Exercise aim:
Wherever the line with "Screen dimensions: 582x459" sits in the listing below, transcribe from it up to and including the line with "Viewport: 239px width, 142px", exactly, and leave the remaining lines out.

Exercise data below:

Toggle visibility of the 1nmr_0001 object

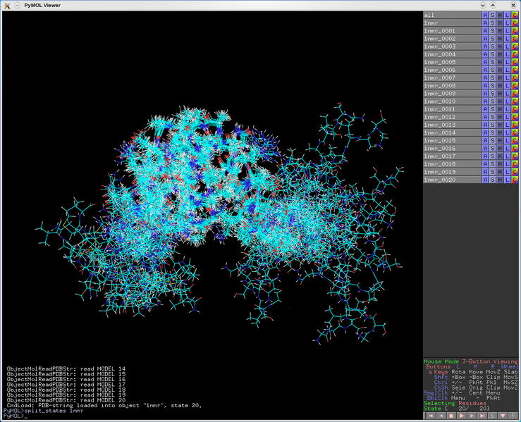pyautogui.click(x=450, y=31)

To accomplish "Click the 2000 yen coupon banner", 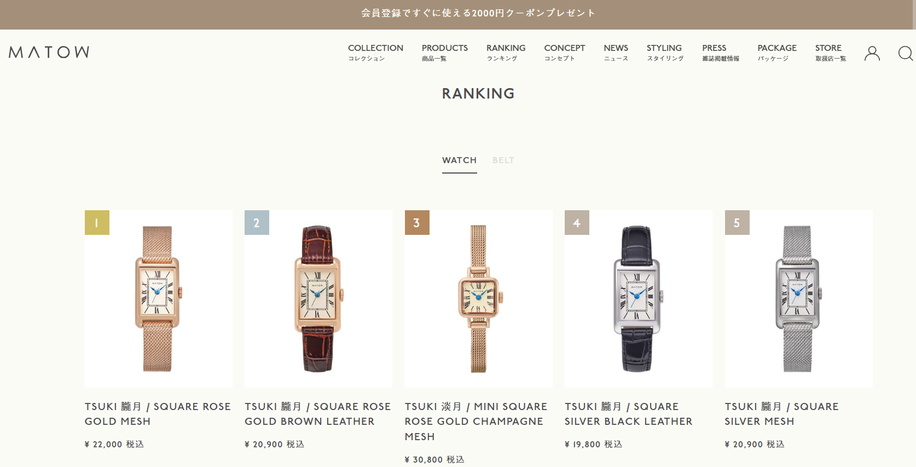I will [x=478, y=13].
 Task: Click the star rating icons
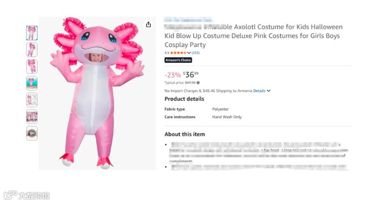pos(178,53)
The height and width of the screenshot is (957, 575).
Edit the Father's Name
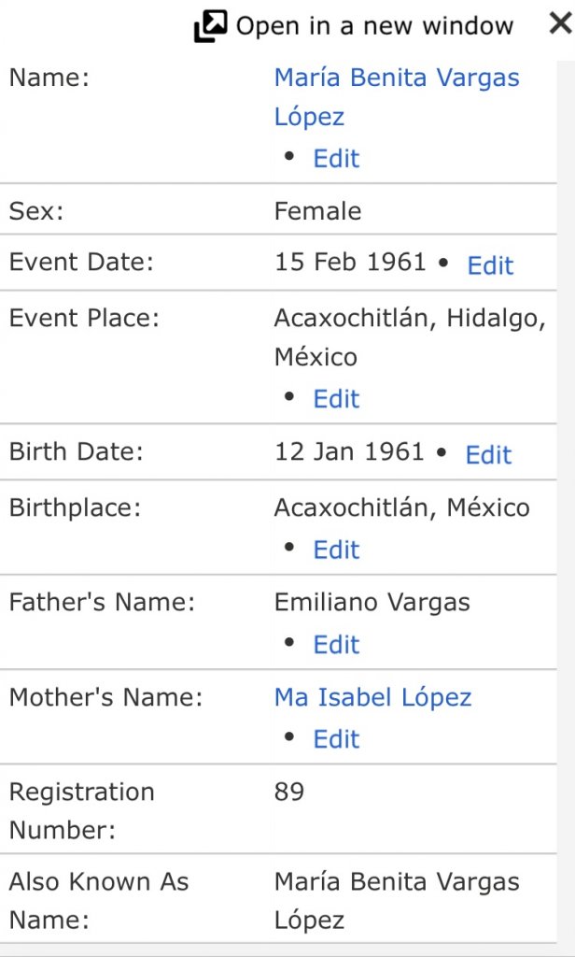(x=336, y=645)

End of Exercise data.
Exercise data below:

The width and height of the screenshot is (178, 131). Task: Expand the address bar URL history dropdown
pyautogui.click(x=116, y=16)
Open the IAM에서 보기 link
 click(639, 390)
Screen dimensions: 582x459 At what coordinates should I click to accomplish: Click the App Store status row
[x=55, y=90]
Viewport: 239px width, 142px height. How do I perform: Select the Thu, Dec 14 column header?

End of Exercise data.

Your response:
Screen dimensions: 582x459 At what coordinates should I click to accomplish: Click the App Store status row
[x=55, y=90]
Viewport: 239px width, 142px height. How do I perform: Select the Thu, Dec 14 column header?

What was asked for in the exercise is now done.